Outlier Detection
Grafana Machine Learning Outlier Detection allows you to query your system data and identify when members of a group behave differently from the rest. For example, Outlier Detection allows you to identify when one instance in your cluster uses significantly more CPU than others. Outlier-based alerts will alert you when this happens, so you can take action early and prevent further potential impact.
Follow this guide to create an Outlier Detector and Outlier-based alerts.
Before you begin
- If needed, have an administrator initialize Grafana Machine Learning.
- Editor permissions are required to create an outlier detector.
Create an Outlier Detector
- In Grafana Cloud, select Grafana Machine Learning in the left sidebar.
- From the Grafana Machine Learning home page, navigate the Outlier Detection tab, then click + Outlier Detector.
- Use the query builder to write your query.
- Adapt the algorithm and sensitivity to your use case.
- When you are satisfied with the results and the selected sensitivity, click Create to save the Outlier Detector.
- Optional: From the outlier detectors list, click Create Alert to create an Outlier-based alert from your detector.
For further guidance on how to build an effective Outlier Detector query, refer to Build the Outlier Detector query.
Build the Outlier Detector query
The Outlier Detector query determines what series are compared and, more importantly, what the baseline group is.
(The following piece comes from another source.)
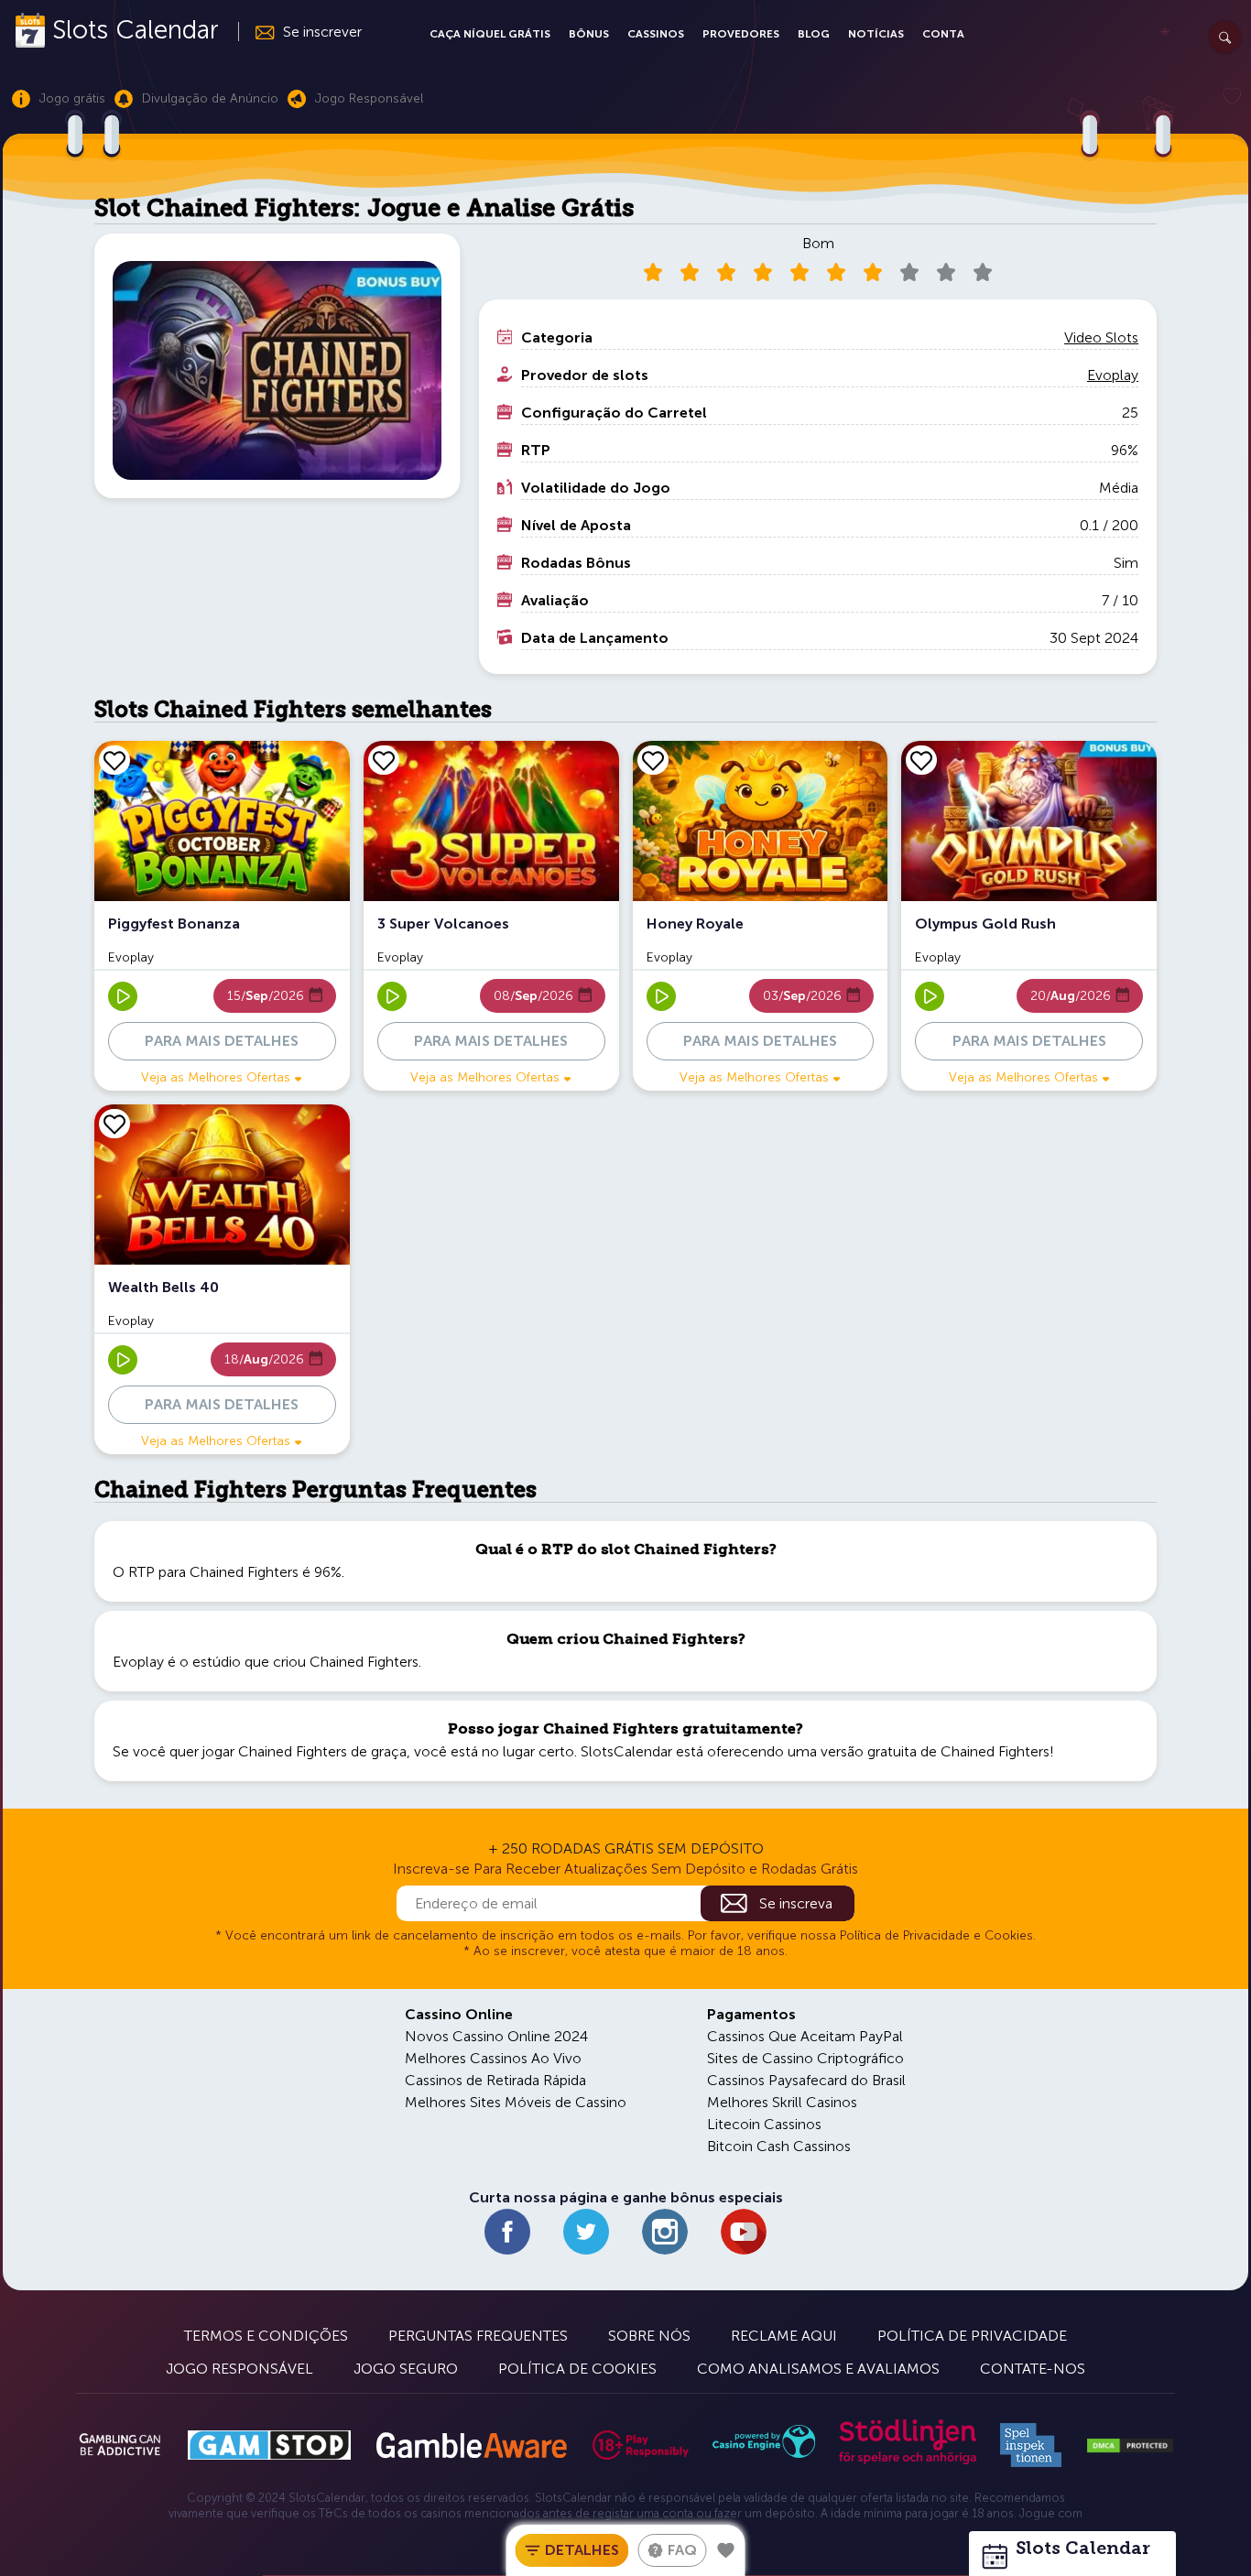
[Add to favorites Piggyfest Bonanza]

Outlier detection supports any metric query with three or more series.
To create an effective Outlier Detector query, consider that each member of the group is expected to behave similarly to its peers. Use filters to define the baseline group and adjust the detection algorithm and sensitivity.
Example use case: Monitoring load balance
Suppose you have a system where the load is evenly distributed across many instances. Depending on the scenario, the load may be almost perfectly distributed or distributed with a spread. Such as with the Grafana Mimir distributor or the Grafana Mimir ingester. In this case, you may want to know when an instance, or a subset of instances, behaves differently compared to its peers, as this could create a bottleneck or cause other downstream issues.
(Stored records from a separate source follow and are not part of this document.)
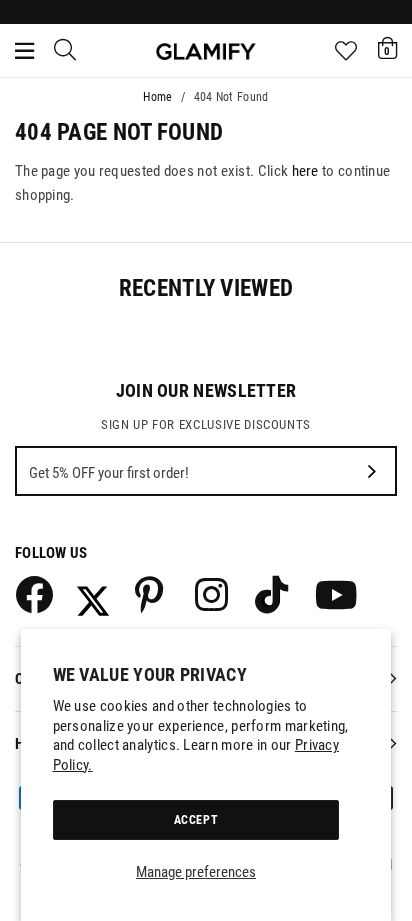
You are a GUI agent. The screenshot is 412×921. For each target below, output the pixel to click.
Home (157, 97)
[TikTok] (273, 594)
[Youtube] (333, 594)
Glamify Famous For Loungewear (206, 51)
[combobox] (66, 51)
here (305, 171)
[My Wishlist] (346, 51)
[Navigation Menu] (24, 51)
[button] (387, 48)
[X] (93, 594)
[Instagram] (213, 594)
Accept (196, 820)
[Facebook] (33, 594)
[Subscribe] (372, 471)
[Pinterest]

Use filters to define the baseline group
Outlier detection works best when the expectation is that all members of the group should behave similarly. For the most effective outlier detection, filter your query so that the baseline group has a similar profile.
Consider the monitoring load balance use case:
You have a CPU metric from multiple instances in different clusters. The US cluster, in particular, has a significantly heavier load than all other clusters.
The baseline of all clusters combined is relatively low, which makes the instances in the US cluster stand out. As a result, the unfiltered query flags all instances in the US cluster as an outlier.
If you filter the query to only include instances in the US cluster, these particular instances behave quite similarly.
Filter your query for a more accurate baseline for this cluster and fewer false positive outlier alerts fired.
Select the detection algorithm and sensitivity
The detection algorithm determines which distance calculation the Outlier Detector uses and the expected behavior in the group. Outlier detection supports two different algorithms: DBSCAN and MAD. For each algorithm, you can set the sensitivity to your liking. A higher sensitivity setting will result in more outliers and more alerts fired.
Which algorithm works best will depend on your use case and data:
DBSCAN (Density-based spatial clustering of applications with noise): Clusters data points based on their density and distances and flags them if a series has data points outside the largest cluster. DBSCAN works with a rolling window, which means the band of normal behavior will move with your data. Use DBSCAN if you expect your series to move in sync over time or if you have strong trends in your data.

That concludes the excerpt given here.